- The Washington Times - Tuesday, March 15, 2011

I wasn’t planning to write about the Apple iPad 2; I wasn’t even anticipating getting my hands on one for a while. But a combination of circumstances led me to the Apple Store at the Columbia Mall on Friday afternoon. There, along with, I’d estimate, 300 of my closest new friends, I stood in line for about three hours just to buy one.

That I got the model I wanted, and before sunset, was a bit of an accomplishment.

Your options for getting an iPad 2, whose non-3G prices of $499 to $699 are the same as the Wi-Fi-only models of the 2010 iPad, may be a bit slim this week. The Apple retail outlets sold out in blazingly fast time. You might find the Wi-Fi-plus 3G models at either AT&T or Verizon stores (Best Buy and Wal-Mart were also carrying the product) this week, but if you order online from Apple, waits could be three or four weeks.

Is it worth it? For my money, yes, at least for now: Lighter by a few ounces, the iPad 2 is easier to hold when reading in bed, and it’s even nicer to carry during a workday. It has new, built-in cameras, front and back, that let you do video chats (called “FaceTime” after the Apple application) and lets you take pictures and record videos. It’s thinner — did I mention that? — and thus the easier-to-hold thing.

Oh, and there’s the “Smart Cover,” list price $69, which clamps on to the iPad 2 (and only that model), not only protecting the display screen, but also turning the device on and off when the cover is opened or closed. The cover also folds up into a small stand for easier reading and writing at a desk or on an airplane.

Depending on whom you’re speaking with, somewhere between 30 percent and 70 percent of buyers of the iPad 2 already have a 2010 iPad, so you might be able to score some bargains on “gently used” models. (“This one is a real cream puff. It was used by a little old lady from Pasadena, who only took it to church on Sundays.”)

But the value of the iPad 2, in my opinion is not only that it advances the technology in some useful ways, but also that it points the way to a better tablet-computing future. Motorola’s Xoom is getting a lot of TV advertising, at least on the Verizon FiOS cable system, which is owned by the telephone company offering that tablet on its cellular network. But the Xoom — and any other tablet you care to name — isn’t getting the same level of attention from buyers. No one is standing in line for three hours to buy one of these devices, after all.
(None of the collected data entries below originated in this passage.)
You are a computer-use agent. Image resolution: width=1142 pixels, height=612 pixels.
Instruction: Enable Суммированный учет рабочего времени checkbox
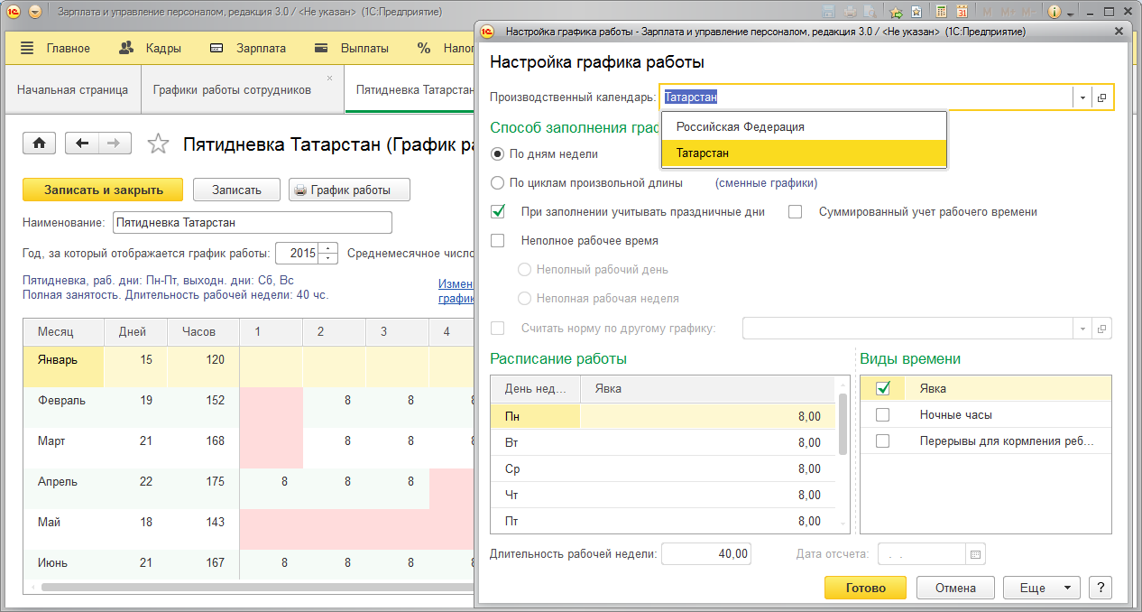click(x=795, y=212)
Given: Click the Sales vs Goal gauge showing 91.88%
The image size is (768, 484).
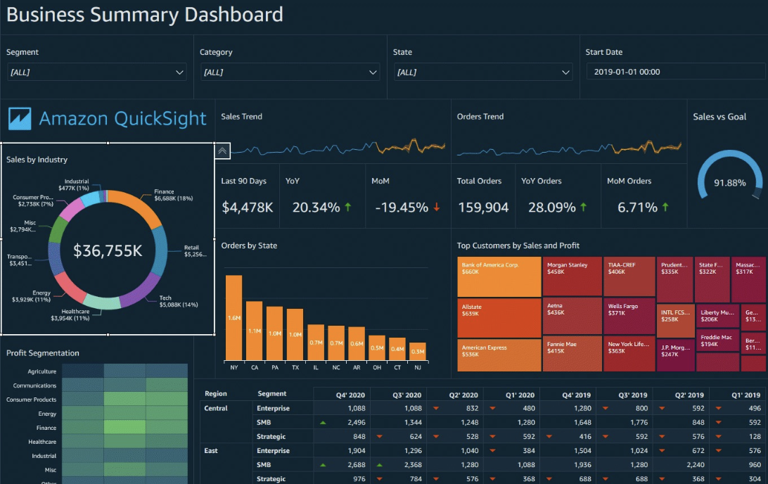Looking at the screenshot, I should click(x=729, y=184).
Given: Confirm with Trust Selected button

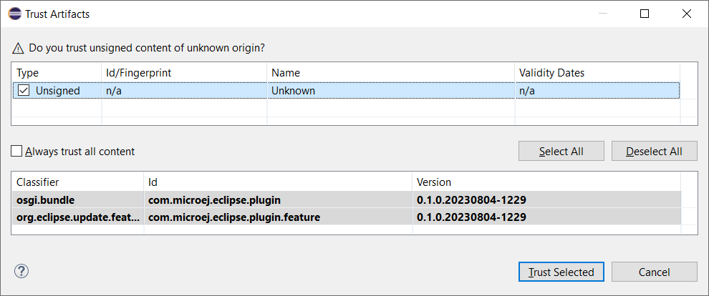Looking at the screenshot, I should click(x=561, y=272).
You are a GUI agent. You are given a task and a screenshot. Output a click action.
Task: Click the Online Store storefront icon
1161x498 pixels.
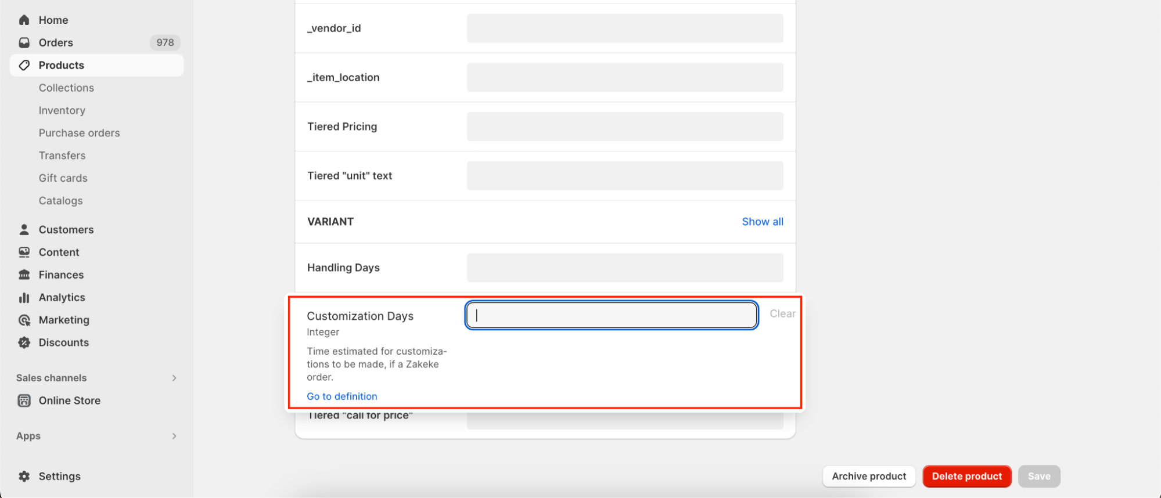click(24, 400)
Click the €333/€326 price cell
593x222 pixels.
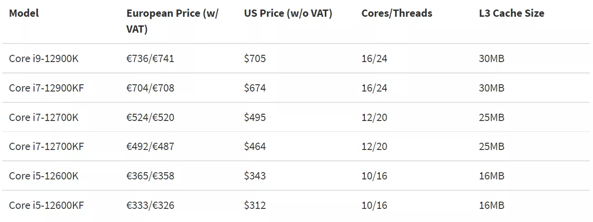(151, 205)
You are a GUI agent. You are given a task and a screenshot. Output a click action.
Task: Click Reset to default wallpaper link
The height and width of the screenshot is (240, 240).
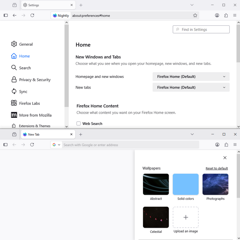tap(217, 169)
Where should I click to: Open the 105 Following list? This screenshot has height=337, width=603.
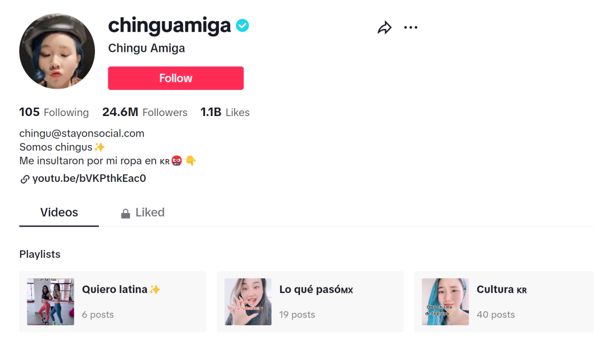(x=54, y=112)

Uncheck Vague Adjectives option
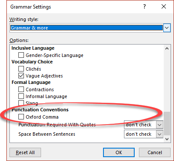[21, 76]
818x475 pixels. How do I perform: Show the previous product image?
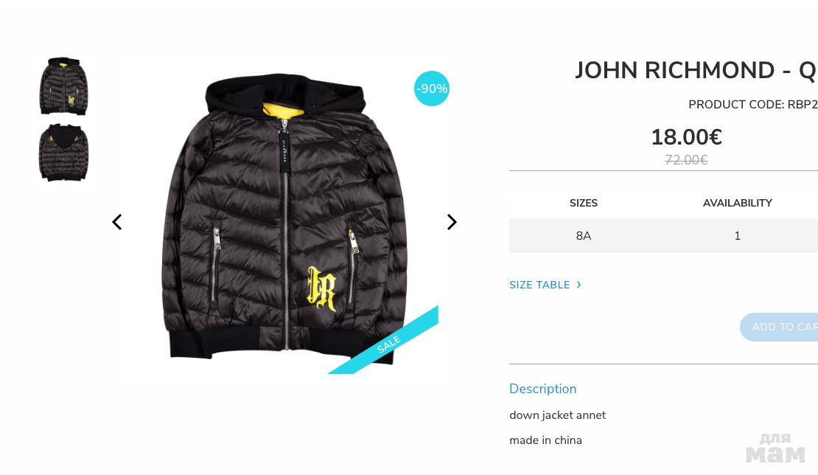117,222
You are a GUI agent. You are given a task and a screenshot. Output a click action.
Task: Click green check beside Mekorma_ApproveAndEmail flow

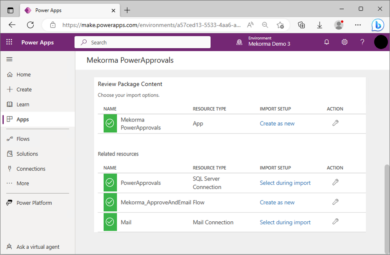pyautogui.click(x=110, y=202)
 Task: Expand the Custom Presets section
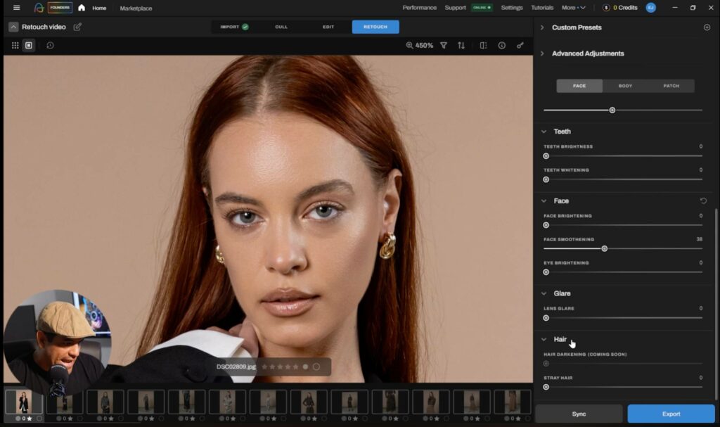point(541,27)
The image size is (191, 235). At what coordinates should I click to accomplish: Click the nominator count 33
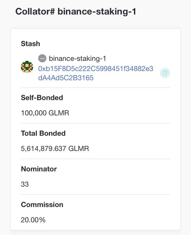click(x=25, y=184)

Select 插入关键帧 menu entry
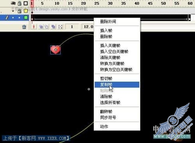(110, 45)
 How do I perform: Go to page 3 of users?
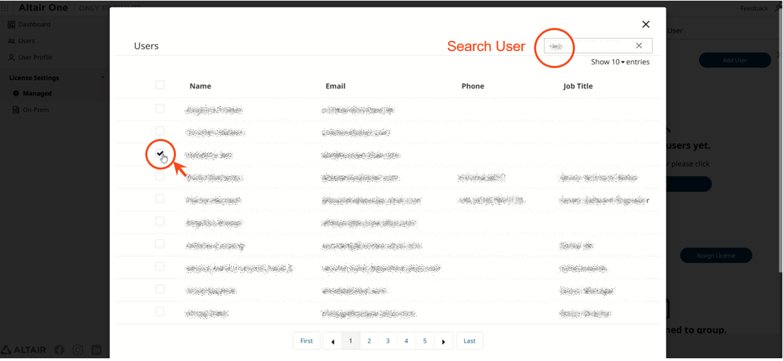tap(387, 341)

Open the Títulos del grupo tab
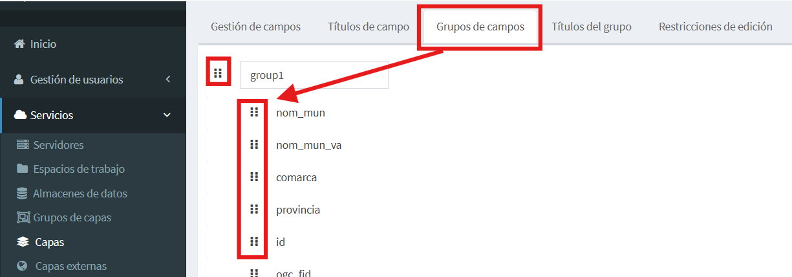[x=592, y=27]
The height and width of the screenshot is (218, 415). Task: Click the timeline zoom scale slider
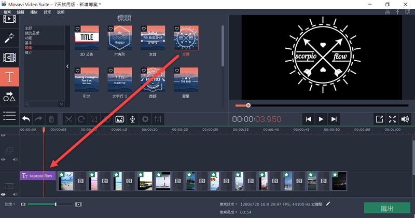(56, 205)
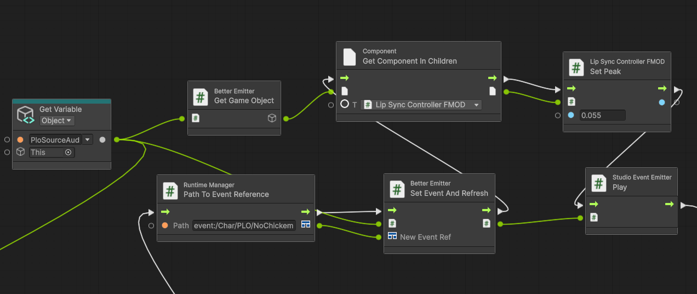This screenshot has width=697, height=294.
Task: Click the Set Peak flow output arrow
Action: tap(662, 88)
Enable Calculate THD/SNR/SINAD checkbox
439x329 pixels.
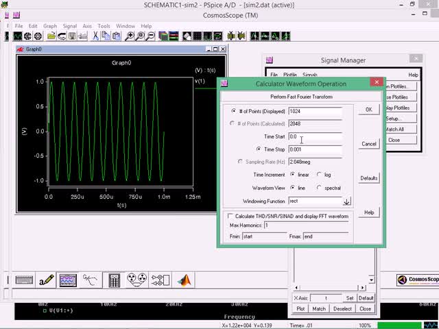tap(230, 216)
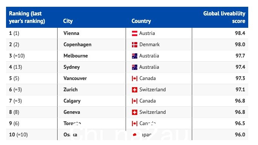Image resolution: width=258 pixels, height=145 pixels.
Task: Click the Global liveability score header
Action: coord(224,17)
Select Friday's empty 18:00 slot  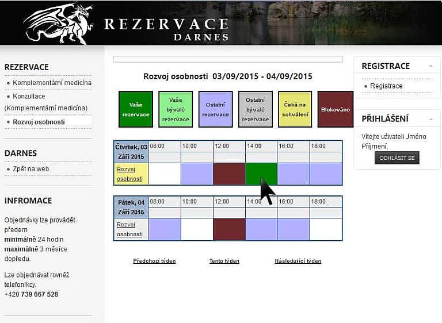click(325, 229)
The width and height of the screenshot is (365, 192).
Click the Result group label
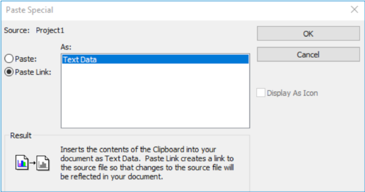click(x=21, y=136)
Performance, using an A5 processor that research firm UBM TechInsights says comes from Samsung, is faster than that of its predecessor, though not by much. But even a few seconds’ gain is helpful on something that is in constant use.

I like the cameras in the unit, but it helps to have a subject close in to get a good photo. I was able to snap a decent picture of Fox 5 D.C.’s Steve Chenevey on Monday morning as we sat on a set at the station. However, another picture of his co-anchor, Sarah Simmons, was less satisfying. Bottom line: The built-in camera is good, but won’t replace even a point-and-shoot.

I also like the intelligence behind the “Smart Cover” concept, even if $69 is a bit much. It shows that Apple is thinking of even incremental ways to make its tablet computing experience better and more practical.

That may be why Apple has such a dominant share of the tablet computing market, and why it’s likely to continue to have one for some time to come. I can recommend the iPad 2 easily and happily — now, all you have to do is find one.